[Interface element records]
— Begin —
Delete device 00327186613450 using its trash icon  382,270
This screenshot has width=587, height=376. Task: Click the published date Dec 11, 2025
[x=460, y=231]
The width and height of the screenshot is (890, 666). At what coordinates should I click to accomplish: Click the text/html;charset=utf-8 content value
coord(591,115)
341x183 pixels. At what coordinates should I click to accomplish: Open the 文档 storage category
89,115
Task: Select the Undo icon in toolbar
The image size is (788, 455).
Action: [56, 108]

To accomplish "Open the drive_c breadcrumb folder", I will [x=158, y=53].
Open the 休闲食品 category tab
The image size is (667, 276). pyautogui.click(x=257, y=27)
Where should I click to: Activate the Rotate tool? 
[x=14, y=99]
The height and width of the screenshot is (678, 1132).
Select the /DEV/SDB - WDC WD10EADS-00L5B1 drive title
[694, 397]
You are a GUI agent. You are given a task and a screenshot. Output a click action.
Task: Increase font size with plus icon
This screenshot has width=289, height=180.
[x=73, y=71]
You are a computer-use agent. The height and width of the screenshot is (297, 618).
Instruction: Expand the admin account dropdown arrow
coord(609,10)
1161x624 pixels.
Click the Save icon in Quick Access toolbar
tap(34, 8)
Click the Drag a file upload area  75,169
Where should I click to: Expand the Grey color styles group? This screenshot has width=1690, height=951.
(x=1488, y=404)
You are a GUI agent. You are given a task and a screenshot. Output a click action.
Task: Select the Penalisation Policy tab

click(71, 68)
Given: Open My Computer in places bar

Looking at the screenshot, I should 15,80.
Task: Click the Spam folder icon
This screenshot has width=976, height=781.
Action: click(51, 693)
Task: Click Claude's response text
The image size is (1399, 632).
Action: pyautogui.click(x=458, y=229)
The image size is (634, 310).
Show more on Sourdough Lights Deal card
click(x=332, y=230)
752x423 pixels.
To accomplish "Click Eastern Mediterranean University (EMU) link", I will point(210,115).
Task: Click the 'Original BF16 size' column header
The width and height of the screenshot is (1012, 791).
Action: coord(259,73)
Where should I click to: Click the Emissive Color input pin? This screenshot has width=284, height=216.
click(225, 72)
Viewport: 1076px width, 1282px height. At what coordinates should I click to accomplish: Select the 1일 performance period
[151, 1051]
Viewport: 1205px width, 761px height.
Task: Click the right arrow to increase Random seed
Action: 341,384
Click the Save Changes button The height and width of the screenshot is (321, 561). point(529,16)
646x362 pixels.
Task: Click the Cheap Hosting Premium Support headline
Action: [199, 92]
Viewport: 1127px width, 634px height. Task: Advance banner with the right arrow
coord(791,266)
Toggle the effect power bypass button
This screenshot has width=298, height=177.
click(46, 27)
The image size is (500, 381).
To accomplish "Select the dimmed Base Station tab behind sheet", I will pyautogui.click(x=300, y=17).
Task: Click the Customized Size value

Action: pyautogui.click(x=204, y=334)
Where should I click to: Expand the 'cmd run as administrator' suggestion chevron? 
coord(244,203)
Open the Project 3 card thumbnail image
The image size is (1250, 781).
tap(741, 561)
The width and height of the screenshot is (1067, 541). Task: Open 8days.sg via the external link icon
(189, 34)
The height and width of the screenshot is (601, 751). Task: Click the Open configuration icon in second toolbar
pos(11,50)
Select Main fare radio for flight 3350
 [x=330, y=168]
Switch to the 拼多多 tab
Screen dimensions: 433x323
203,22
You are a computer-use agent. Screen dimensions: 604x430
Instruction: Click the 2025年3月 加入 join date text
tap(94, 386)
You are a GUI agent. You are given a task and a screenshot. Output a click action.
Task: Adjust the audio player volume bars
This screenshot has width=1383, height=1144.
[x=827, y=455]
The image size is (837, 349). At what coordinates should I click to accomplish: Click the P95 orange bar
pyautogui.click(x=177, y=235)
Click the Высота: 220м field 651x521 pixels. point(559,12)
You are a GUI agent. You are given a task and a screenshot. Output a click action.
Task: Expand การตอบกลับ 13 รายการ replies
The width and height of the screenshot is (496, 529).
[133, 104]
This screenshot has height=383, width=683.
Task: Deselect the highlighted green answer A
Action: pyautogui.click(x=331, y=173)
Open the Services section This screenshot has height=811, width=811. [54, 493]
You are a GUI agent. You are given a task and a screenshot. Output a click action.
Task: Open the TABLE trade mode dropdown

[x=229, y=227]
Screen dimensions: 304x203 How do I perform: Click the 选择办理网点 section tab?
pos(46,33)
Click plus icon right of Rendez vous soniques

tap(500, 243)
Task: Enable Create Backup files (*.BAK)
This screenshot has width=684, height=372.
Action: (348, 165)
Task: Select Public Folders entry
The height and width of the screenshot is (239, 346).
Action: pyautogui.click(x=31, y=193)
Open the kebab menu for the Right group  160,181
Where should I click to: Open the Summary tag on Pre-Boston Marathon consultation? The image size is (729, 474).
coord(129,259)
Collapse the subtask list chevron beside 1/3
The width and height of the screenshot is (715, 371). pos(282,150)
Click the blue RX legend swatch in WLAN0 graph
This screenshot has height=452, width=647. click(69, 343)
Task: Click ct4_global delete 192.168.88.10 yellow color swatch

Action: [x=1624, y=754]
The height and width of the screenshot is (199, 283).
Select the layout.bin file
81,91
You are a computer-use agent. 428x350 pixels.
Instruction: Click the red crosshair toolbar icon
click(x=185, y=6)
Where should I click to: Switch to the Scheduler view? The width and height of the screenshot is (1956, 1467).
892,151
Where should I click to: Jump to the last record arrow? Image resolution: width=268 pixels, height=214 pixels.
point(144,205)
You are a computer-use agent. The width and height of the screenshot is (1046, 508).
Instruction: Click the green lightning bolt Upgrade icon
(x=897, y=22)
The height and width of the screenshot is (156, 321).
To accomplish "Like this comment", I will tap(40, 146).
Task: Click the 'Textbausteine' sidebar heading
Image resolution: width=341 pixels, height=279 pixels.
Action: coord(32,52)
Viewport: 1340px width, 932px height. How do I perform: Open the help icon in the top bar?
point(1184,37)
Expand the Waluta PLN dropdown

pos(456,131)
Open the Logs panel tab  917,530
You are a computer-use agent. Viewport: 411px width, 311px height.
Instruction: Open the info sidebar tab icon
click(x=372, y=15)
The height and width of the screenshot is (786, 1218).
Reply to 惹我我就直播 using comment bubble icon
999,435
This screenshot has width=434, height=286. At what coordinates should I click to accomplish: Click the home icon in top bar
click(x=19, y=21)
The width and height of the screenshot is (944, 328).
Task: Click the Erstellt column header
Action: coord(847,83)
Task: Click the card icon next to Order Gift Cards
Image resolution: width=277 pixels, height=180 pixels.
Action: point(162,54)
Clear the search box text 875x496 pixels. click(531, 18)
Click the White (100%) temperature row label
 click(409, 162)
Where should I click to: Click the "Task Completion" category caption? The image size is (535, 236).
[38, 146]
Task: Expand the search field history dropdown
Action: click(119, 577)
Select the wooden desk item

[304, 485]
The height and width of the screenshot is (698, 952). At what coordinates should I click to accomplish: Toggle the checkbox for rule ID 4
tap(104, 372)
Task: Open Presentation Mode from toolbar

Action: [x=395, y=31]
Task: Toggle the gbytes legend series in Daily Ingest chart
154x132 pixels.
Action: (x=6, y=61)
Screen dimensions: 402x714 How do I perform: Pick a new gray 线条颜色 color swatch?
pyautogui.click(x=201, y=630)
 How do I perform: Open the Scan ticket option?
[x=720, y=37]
— End —
• **Stated goal**
Scale the material from its start through the line containing "will [x=158, y=53].", both ends included. Write all of those lines out again with the requests included, multiplying every coordinate in the answers by 1.05 and rounding to whole numbers, with halves rounded up.

• **Full answer**
Delete device 00327186613450 using its trash icon  401,284
This screenshot has width=587, height=376. Task: Click the published date Dec 11, 2025
[x=483, y=243]
The width and height of the screenshot is (890, 666). At what coordinates should I click to accomplish: Click the text/html;charset=utf-8 content value
coord(621,121)
341x183 pixels. At what coordinates should I click to accomplish: Open the 文档 storage category
93,121
Task: Select the Undo icon in toolbar
The image size is (788, 455).
Action: [59, 113]

To accomplish "Open the drive_c breadcrumb folder", I will [x=166, y=56].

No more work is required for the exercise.